If Netanyahu had wanted, over the past five years, he could have found ways to bolster Abbas. Instead, he has negotiated ceasefires and prisoner exchanges with Hamas -- with no involvement by Abbas. Every tranche of prisoners released by Israel, as part of the recent round of talks with the PA, was accompanied by an announcement of new settlement construction -- framing Abbas as a fool or a traitor to his people, or as both.

Elections are supposed to take place early next year in the West Bank and/or Gaza, and Hamas has been trailing Fatah in both places. If Netanyahu wanted, he could give Abbas some deliverables and some honor, enough to suggest to Palestinians that the path of peace is better at gaining Israel's attention than the path of rockets and suicide bombings. If Hamas wins enough votes this next time, Netanyahu won't have to face a popular Palestinian leader who's ready to make a deal.

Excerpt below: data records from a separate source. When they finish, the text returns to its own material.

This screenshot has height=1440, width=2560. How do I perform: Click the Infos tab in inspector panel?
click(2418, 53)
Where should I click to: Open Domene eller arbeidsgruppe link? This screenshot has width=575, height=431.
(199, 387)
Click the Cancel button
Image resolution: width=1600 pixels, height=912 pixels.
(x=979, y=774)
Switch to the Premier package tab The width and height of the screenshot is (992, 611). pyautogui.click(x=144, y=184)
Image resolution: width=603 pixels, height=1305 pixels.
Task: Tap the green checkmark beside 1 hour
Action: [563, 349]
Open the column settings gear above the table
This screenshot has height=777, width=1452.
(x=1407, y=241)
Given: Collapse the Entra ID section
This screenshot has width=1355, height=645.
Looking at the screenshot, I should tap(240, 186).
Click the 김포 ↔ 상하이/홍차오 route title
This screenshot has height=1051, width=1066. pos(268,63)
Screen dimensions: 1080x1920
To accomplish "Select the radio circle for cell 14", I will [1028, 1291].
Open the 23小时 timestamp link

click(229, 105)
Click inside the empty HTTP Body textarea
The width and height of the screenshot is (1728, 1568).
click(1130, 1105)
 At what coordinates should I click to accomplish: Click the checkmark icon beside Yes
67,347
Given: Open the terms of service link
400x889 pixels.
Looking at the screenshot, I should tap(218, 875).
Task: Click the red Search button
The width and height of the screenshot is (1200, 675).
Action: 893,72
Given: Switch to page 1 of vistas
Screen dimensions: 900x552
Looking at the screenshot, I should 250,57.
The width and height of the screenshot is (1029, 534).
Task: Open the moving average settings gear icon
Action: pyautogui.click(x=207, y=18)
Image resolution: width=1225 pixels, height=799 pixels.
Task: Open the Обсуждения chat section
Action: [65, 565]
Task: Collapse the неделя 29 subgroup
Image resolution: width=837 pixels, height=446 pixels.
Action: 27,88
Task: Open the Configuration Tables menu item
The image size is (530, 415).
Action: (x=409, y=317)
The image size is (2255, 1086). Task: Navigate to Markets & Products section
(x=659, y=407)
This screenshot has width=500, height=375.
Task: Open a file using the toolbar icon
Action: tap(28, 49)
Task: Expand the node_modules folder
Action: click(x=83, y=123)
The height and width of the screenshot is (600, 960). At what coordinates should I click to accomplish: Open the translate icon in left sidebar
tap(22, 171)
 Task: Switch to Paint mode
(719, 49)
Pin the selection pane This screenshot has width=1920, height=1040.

Netanyahu warned last week against the West Bank becoming "another 20 Gazas." Rather than seeing Gaza as a cautionary tale against any future West Bank state, Israelis should consider the opposite: Gaza today is what the West Bank could look like in five or 10 years, without a Palestinian state. Can Israel afford such an outcome within spitting distance of 500,000 settlers? And the number is growing. Not only is Netanyahu no longer offering a solution, he's not even addressing the question.